Katherine Missimer - "Exploiting Solid State Drive Parallelism for Real-Time Flash Storage" - PhD Final Defense

  • Starts: 11:00 am on Wednesday, August 12, 2020
  • Ends: 1:00 pm on Wednesday, August 12, 2020
The increased volume of sensor data generated by emerging applications in areas such as autonomous vehicles requires new technologies for storage and retrieval. NAND flash memory has desirable characteristics for real-time information storage and retrieval, such as non-volatility, shock resistance, low power consumption and fast access time. However, NAND flash memory management suffers high tail latency during storage space reclamation. This is unacceptable in a real-time system, where missed deadlines can have potentially catastrophic consequences. Current methods to ensure timing guarantees in flash storage do not explicitly exploit the internal parallelism in Solid State Drives (SSDs). Modern SSDs are able to support massive amounts of parallelism, as evidenced by the shift from the Advanced Host Controller Interface (AHCI) to the Non-Volatile Memory Host Controller Interface (NVMe), a multi-queue interface. This thesis focuses on providing predictable, low-latency guarantees for read and write requests in NAND flash memory by exploiting the internal parallelism in SSDs. The first part of the thesis presents a partitioned flash design that dynamically assigns each parallel flash unit to perform either reads or writes. To access data from a flash unit that is busy servicing a write request or performing garbage collection, the device rebuilds the data using encoding.
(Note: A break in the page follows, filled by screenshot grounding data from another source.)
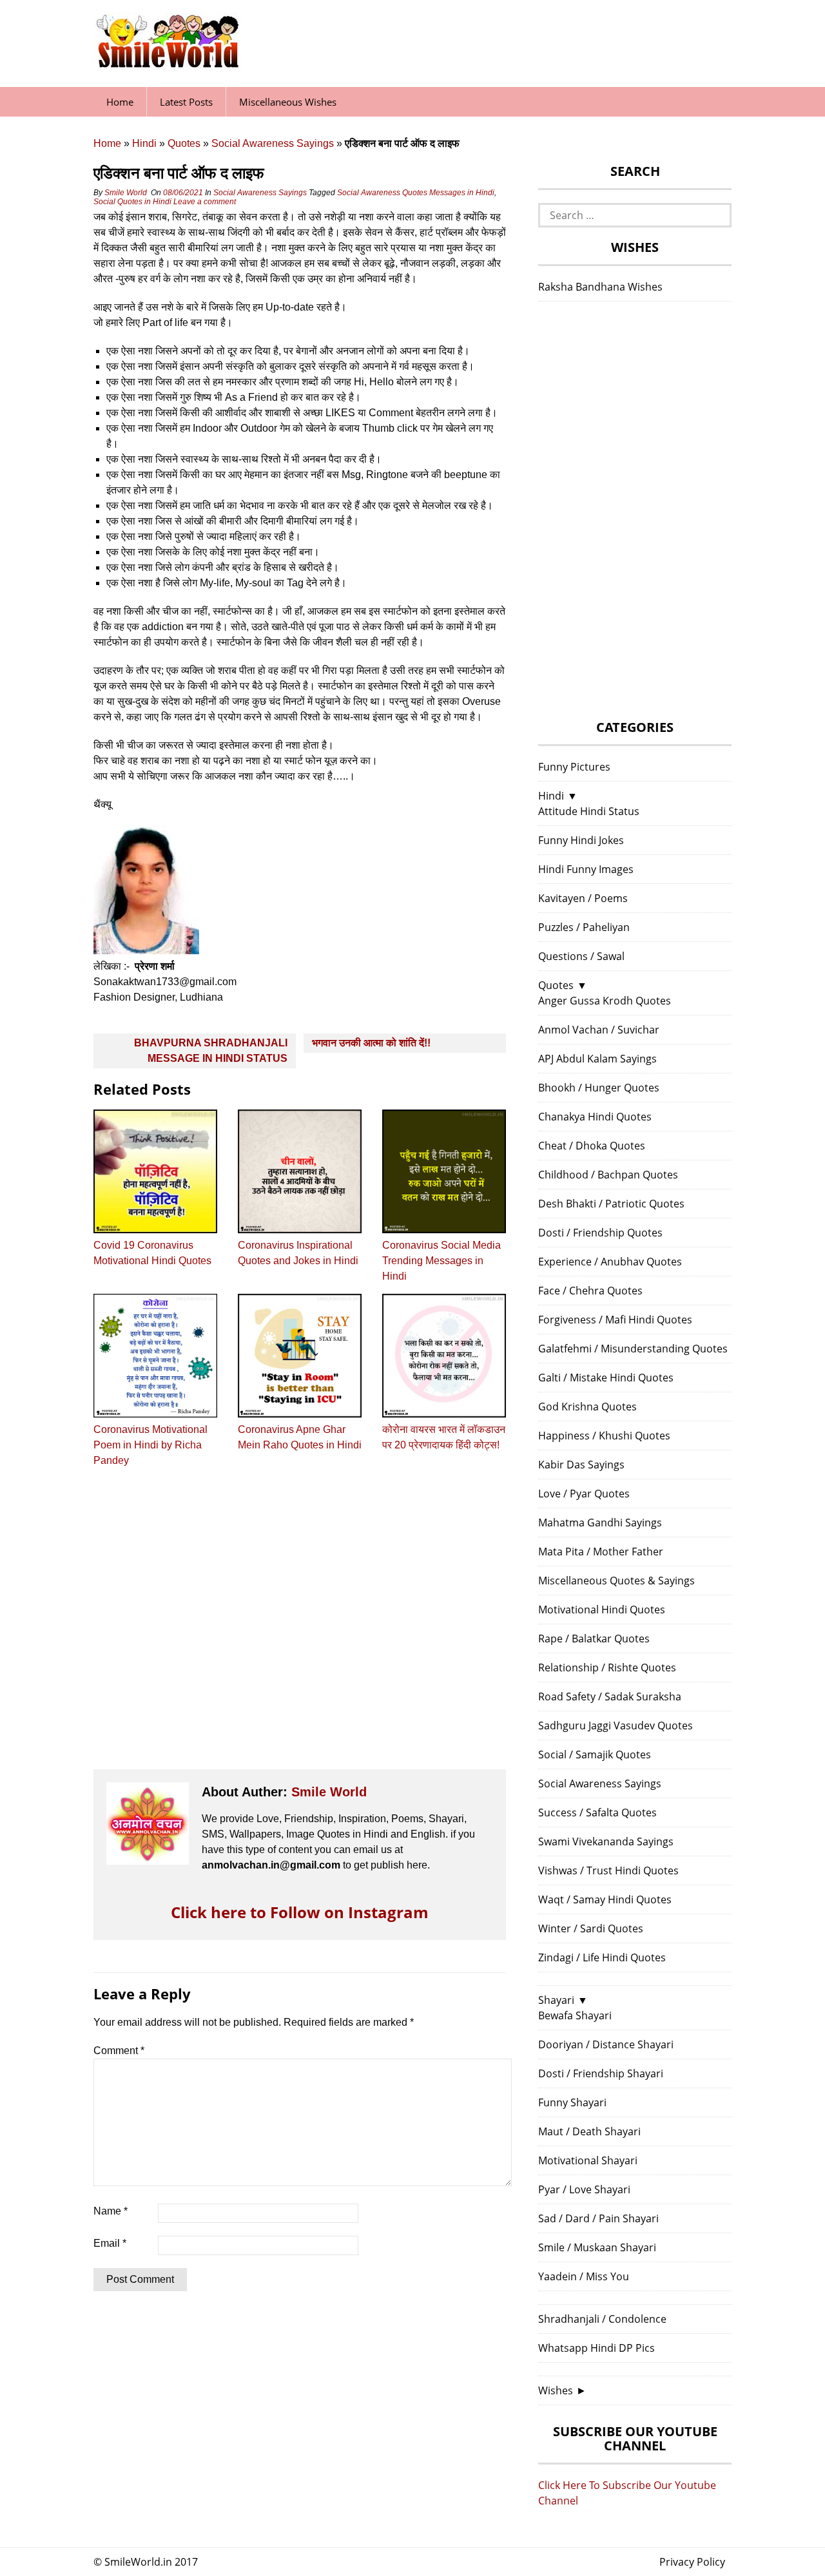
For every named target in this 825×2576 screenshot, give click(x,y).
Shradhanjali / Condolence (602, 2319)
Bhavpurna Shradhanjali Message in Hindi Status (210, 1050)
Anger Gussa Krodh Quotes (604, 1001)
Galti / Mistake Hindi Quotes (606, 1377)
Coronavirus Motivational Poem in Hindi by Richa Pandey (150, 1445)
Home (119, 101)
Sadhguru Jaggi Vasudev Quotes (615, 1725)
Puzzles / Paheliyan (584, 927)
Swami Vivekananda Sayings (606, 1841)
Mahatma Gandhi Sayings (600, 1522)
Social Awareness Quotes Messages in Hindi (415, 192)
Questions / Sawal (581, 956)
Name (110, 2211)
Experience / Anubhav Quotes (610, 1261)
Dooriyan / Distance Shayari (606, 2044)
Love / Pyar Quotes (584, 1493)
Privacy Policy (692, 2562)
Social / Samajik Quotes (594, 1754)
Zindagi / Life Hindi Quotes (602, 1957)
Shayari (556, 2000)
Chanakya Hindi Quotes (595, 1117)
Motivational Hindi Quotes (601, 1609)
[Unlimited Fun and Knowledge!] (167, 64)
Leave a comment (205, 201)
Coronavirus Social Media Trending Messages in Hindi (441, 1261)
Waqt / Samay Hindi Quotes (605, 1899)
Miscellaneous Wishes (287, 101)
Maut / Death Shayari (589, 2131)
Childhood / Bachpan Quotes (608, 1175)
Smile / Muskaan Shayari (597, 2247)
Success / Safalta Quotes (597, 1812)
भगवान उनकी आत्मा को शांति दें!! (371, 1042)
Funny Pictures (574, 767)
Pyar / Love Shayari (584, 2189)
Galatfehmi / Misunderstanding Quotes (633, 1348)
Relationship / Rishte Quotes (607, 1667)
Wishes (555, 2390)
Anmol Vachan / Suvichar (598, 1030)
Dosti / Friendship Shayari (600, 2073)
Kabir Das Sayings (581, 1464)
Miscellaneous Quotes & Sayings (616, 1580)
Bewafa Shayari (575, 2015)
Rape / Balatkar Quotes (594, 1638)
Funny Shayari (572, 2102)
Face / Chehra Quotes (590, 1290)
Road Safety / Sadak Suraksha (609, 1696)
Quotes (184, 143)
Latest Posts (186, 101)
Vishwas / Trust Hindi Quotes (608, 1870)
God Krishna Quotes (587, 1406)
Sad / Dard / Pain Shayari (598, 2218)
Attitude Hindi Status (588, 811)
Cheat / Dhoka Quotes (591, 1146)
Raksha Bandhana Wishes (600, 287)
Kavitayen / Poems (583, 898)
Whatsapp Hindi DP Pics (596, 2348)
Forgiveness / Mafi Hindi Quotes (615, 1319)
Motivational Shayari (587, 2160)
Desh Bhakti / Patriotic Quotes (611, 1204)
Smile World (125, 192)
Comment (118, 2050)
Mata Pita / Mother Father (600, 1551)
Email (109, 2243)
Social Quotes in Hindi (132, 201)
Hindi (144, 143)
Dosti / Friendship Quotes (600, 1233)
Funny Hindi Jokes (581, 840)
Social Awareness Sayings (272, 143)
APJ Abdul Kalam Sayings (597, 1059)
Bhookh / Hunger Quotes (598, 1088)
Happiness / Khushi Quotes (604, 1435)
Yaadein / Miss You (583, 2276)
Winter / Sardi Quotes (590, 1928)
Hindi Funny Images (586, 869)
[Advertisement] (299, 1630)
Consequently, reads are never blocked by writes or storage space reclamation. In this design, however, low read latency is achieved at the expense of write throughput. The second part of the thesis explores how to predictably improve performance by minimizing the garbage collection cost in flash storage. The root cause of this extra cost is due to the SSD's inability to accurately determine data lifetime and group together data that expires before space needs to be reclaimed. This is exacerbated by the narrow block I/O interface, which prevents optimizations from either the device or the application above. By sharing application-specific knowledge of data lifetime with the device, the SSD is able to efficiently lay out data such that garbage collection is minimized.